TableLeaf often is criticized as government-buoyed competition to private wine retailers. And it’s been criticized for using a California winemaker, Brono Wine Co., to make the wine. But the PLCB maintains its delivering consumers what they want.
“Opponents who don’t think the PLCB should be in the business at all most certainly don’t think the PLCB should get into the private label business,” Marcus said, “but that is the ideological view, not a position driven by customer service. Pennsylvanians are voting with their wallets on these products and we believe in the revenue maximization.”
Priced between $6 and $15 a bottle, TableLeaf products are considered a value-priced option, on shelves since 2011. PLCB now makes seven varietals, spanning the flavor and body spectrum in offerings from an average 750 milliliter bottles to its 1.5 liter options.
The brand proves popular. Since the beginning of the program, the PLCB has made nearly $7 million off of the sale of five different varietals totaling more than 761,000 bottles.
The PLCB’s private label program includes several other wine brands, like Dialed In, LA MERIKA, Hayes Valley and Las Parcelas, and one spirit, Copper Sun vodka.
Critics of the private label, including Vance, argue against the brands on the basis of their very creation.
“Government tax dollars competing with private dollars, there is no excuse for doing that,” Vance said.
Marcus gave no indication of how much PLCB spends on producing or marketing TableLeaf and the other wines and spirits. But a December report from The Pittsburgh Tribune Review found the agency spent about $474,000 of its marketing budget for its own brands.
Senators asked multiple questions about the possibility for privatization, at a time when Gov. Tom Corbett has a plan to sell off the state store and create new liquor licenses.
The PLCB operates more than 600 retail wine and liquor stores throughout the state. Corbett’s plan to auction off licenses would allow for up to 1,200 stores, and change sales rules for bars, convenience stores and grocery stores.
Parallel to that discussion, some state senators, both Republicans and Democrats, have pushed for legislation that for “modernize” the current operation – either before a state store sell-off or instead of privatization altogether.
Such changes could include how products are priced to expanding Sunday hours, bringing in as much as $100 million more a year according to Senate estimates.
“We are going to fight like hell to make this system more sustainable for now and in the future,” said state Sen. Jim Ferlo, D-Allegheny.
Board Chariman Joseph “Skip” Brion, who Corbett appointed less than two years ago, said he does not believe the state should be in the liquor business, but modernization laws would help.

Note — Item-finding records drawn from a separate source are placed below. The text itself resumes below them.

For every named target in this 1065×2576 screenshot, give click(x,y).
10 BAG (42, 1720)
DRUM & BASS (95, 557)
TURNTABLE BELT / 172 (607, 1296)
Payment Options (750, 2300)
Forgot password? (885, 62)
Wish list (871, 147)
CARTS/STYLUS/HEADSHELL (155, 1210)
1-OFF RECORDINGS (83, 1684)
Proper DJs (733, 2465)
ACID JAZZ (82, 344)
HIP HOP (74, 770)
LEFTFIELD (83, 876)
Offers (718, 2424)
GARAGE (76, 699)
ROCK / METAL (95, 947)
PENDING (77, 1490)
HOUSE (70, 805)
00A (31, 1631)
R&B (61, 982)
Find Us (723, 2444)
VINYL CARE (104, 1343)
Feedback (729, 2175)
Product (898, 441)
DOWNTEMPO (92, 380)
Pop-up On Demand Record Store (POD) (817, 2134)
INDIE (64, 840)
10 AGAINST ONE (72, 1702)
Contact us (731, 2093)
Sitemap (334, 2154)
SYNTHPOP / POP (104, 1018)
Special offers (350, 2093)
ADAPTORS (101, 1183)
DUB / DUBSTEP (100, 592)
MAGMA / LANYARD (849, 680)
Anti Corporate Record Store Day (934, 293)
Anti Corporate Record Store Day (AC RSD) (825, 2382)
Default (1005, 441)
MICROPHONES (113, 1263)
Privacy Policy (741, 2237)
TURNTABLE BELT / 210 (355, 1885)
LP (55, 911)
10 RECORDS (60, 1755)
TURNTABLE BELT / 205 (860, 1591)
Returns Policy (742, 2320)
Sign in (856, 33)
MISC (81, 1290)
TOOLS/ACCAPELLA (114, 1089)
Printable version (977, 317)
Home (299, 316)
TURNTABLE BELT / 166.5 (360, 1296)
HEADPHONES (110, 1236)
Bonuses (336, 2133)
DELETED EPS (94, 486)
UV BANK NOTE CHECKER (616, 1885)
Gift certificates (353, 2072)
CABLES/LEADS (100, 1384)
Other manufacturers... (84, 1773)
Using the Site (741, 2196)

“My attitude is if we are going to have a liquor business make it the most profitable and best that you possibly can,” Brion said.
In 2010-2011 fiscal year, the PLCB transferred $105 million in cash to the state’s General Fund, and generated about $391 million in tax revenue, according to a February 2012 Senate hearing. More than $20 million was transferred to Pennsylvania State Police to fund liquor control enforcement operations, and another $7 million was transferred to the Department of Health Drug and Alcohol programs.